Goal of the exercise: Retype everything from the line containing "Tap the gray phone illustration" down to the line containing "pyautogui.click(x=303, y=184)", both ends included, and leave the pictures out.

Given records:
[Begin]

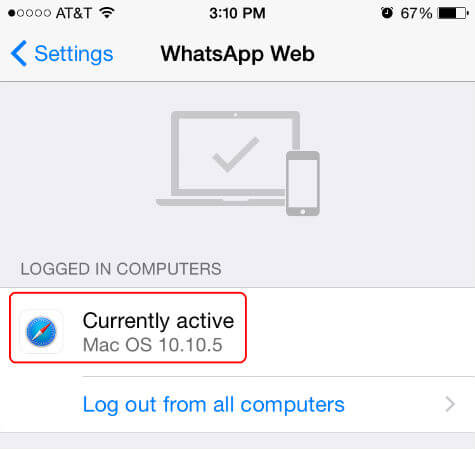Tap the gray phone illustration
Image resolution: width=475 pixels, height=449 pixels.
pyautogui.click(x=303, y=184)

[End]
[Begin]

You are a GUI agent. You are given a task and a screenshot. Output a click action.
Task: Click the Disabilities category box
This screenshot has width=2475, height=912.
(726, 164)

[End]

Task response:
Tap the gray phone illustration
Image resolution: width=475 pixels, height=449 pixels.
pyautogui.click(x=303, y=184)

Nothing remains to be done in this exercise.